The Roles and responsibilities of the consultant presents recognised methods and techniques for clinical practice, based on published evidence, for consideration by obstetricians/gynaecologists and other relevant health professionals. This comprehensive report acknowledges adequate staffing: “Levels of activity have been recognised as an important determinant of patient safety. While inadequate activity may hamper training opportunities and hence the ability to maintain technical proficiency, excessive levels of activity may increase likelihood of errors or impair patient experience.”

A Good Practice Paper (No 10) on Labour ward Solutions is aimed mainly at those responsible for implementing the RCOG and Clinical Negligence Scheme for Trusts (CNST) maternity standards. It highlights the many challenges and issues that arise from the process of expanding consultant presence on the labour ward and presents facts, helpful tips and potential pitfalls that may be encountered by those responsible for implementing changes.

Another Good Practice Paper (no 17) on Maternity Triage is directed at stakeholders responsible for developing and improving maternity services. It presents the recommendations for the operational structure and pathways within maternity triage to improve safety and experience for both women and staff, through prompt standardised initial assessment and the use of symptom-specific algorithms to determine urgency, and outlines the key requirements for successful implementation.

Currently there are widespread shortages of suitably-qualified obstetricians and gynaecologists who can safely undertake the role of senior resident doctor out of hours with indirect supervision from a consultant who is non-resident. You can find all our guidance on safe staffing.

The RCOG has developed this guidance on the engagement of locums in maternity care in collaboration with the NHS. A locum can also be a doctor in a short-term placement who is an employee of the organisation for a short, fixed term. There may also be doctors in training who work as locums outside their training. An NHS certificate of eligibility for locums in O&G will be a pre-requisite for employment of short-term locums for tier 2nd and 3rd on call rotas (2 weeks or less) from February 2023. There is guidance on the Certificate of Eligibility for short-term locums (CEL) and guidance on long term locums (longer than 2 weeks).

The College has also produced position statement on ensuring safe out of hours support for complex emergency obstetric and gynaecology surgery.

The College has also produced guidance on consultants and SAS doctors acting down to cover short-term absence. This guidance is about situations where units are unable to cover their O&G service requirements at short notice, primarily because of sickness absence, by either using their own junior medical staff or employing external locum doctors. When this happens, usually out-of-hours, cover may need to be provided by consultants or SAS doctors.’

Guidance on compensatory rest. The guidance references the challenges of providing cover in small units, however a mechanism to facilitate compensatory rest must be in place and this should be actively supported by the management team, with constructive discussion between clinician and manager or clinical director rather than the decision to take rest being left to the individual consultant. Clinicians must consider the effect of disturbed sleep on patient safety and their own welfare. Similarly, there are situations such as when a consultant has been present and working overnight in the unit, with inadequate rest, where managers should ensure that clinical activity is not undertaken by a consultant even if they express a wish to do so.’

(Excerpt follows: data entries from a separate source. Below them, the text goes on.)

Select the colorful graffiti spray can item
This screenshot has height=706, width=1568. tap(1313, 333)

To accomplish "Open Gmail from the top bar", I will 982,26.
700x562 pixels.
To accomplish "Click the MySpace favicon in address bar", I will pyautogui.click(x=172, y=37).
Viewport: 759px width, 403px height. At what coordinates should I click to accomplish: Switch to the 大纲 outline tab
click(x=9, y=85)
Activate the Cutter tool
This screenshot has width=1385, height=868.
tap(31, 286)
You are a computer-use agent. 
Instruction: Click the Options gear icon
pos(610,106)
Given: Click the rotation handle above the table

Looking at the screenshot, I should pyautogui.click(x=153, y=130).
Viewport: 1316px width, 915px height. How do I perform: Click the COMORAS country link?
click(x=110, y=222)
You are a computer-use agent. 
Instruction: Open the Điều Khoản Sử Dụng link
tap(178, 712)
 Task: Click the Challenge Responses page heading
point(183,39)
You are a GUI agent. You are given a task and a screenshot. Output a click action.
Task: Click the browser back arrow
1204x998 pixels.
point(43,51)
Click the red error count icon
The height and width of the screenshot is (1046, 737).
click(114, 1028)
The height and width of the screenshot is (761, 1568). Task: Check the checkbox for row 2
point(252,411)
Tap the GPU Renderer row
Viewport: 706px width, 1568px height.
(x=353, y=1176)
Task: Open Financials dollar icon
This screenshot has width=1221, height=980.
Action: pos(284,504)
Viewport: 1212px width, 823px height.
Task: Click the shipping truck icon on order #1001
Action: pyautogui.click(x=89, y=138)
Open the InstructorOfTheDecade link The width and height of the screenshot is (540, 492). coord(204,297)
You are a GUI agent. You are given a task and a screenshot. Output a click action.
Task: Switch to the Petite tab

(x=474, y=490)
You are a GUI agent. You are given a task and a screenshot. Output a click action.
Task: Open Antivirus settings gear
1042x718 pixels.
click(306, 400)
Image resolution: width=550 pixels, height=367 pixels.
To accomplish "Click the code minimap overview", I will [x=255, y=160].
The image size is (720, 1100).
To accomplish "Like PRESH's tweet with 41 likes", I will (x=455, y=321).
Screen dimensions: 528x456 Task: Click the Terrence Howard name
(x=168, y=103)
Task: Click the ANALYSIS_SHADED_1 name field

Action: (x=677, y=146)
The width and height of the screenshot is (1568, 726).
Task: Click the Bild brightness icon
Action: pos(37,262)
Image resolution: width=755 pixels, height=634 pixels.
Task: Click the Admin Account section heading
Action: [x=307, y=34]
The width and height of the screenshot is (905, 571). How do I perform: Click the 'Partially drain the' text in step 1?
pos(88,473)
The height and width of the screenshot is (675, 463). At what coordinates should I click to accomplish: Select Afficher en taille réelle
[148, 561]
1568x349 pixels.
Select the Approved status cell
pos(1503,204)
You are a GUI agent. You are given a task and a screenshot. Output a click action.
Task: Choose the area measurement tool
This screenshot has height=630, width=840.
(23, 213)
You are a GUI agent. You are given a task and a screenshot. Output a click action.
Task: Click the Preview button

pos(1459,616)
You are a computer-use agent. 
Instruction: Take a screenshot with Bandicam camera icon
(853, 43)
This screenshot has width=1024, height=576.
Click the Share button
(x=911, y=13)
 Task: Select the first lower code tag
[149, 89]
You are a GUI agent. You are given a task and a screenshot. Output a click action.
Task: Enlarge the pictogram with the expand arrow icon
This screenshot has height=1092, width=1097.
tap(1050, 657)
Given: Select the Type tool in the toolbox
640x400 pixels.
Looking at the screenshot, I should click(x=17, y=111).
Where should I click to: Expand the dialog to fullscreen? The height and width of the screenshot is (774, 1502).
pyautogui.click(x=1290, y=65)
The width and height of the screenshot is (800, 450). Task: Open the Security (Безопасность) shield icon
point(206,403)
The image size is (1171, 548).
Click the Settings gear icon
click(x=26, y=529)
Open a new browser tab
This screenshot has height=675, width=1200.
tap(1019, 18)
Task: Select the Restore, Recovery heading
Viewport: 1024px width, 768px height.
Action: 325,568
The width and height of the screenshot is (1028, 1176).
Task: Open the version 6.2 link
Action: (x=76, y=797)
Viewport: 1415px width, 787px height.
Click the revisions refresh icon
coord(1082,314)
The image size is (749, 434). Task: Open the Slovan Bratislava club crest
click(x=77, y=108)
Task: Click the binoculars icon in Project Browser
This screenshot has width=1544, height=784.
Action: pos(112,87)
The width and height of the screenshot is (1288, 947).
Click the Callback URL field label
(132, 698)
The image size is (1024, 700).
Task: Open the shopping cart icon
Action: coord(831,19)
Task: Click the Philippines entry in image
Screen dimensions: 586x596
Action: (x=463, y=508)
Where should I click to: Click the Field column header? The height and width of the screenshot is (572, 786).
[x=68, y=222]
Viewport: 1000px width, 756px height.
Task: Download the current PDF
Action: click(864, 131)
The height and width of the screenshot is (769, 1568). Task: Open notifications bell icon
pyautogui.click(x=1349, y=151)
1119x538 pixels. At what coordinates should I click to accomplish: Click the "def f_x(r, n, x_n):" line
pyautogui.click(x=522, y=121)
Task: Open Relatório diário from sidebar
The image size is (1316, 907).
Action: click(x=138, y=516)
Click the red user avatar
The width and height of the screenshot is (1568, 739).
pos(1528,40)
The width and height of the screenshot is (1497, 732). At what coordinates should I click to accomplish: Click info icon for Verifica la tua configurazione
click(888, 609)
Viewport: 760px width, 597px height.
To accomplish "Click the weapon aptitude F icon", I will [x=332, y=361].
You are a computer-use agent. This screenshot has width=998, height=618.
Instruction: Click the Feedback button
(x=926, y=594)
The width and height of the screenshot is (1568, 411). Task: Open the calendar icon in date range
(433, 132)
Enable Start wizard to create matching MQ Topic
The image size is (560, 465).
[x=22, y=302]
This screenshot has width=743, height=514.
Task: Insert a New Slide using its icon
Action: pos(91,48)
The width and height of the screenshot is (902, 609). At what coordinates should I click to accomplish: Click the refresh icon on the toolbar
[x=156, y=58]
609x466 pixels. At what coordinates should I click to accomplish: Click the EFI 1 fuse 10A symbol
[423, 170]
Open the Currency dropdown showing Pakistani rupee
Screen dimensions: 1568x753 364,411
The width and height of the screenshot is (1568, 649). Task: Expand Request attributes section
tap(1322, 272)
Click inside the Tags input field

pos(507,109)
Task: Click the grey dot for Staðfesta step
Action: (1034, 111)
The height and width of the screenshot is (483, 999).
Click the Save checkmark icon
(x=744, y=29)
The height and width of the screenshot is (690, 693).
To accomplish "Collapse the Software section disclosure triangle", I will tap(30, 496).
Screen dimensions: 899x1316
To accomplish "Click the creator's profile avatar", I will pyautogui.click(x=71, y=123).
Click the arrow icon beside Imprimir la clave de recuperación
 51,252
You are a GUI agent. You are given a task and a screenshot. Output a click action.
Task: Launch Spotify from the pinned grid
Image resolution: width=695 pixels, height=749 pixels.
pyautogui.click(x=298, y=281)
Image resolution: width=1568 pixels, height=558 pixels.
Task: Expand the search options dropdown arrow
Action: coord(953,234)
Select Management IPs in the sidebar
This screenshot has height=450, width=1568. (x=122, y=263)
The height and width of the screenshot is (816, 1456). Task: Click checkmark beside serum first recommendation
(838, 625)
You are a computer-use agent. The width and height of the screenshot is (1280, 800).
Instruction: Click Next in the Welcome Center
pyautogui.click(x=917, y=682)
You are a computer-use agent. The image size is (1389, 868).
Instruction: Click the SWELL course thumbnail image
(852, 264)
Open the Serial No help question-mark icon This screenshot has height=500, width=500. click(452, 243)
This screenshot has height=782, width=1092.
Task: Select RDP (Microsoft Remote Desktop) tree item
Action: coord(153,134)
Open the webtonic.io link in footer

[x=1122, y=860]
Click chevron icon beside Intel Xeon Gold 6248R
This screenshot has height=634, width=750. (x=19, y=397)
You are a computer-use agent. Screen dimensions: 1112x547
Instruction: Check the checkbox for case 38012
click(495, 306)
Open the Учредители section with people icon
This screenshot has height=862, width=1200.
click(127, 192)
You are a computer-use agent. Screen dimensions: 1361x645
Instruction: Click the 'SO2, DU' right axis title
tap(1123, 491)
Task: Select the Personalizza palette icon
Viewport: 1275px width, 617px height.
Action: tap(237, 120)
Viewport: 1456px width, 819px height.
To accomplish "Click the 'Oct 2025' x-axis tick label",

The College can also support the job plan approval process for new consultants. This is a transparent approach to job planning linked to developmental objectives of the new appointee and the department.


In response to The Safety of Maternity Services in England Report (House of Commons Health and Social Care Committee 2021) the College jointly responded with the RCM to support that “maternity staff have been working incredibly hard, under extraordinary pressure for many, many years to deliver the safest and best possible care”.


The RCOG have been commissioned by the Department of Health and Social Care to develop the Workforce Planning tool to more accurately quantify the number of obstetricians and obstetric anaesthetists required in maternity units in England taking into consideration factors such as existing staffing levels and predicted population changes.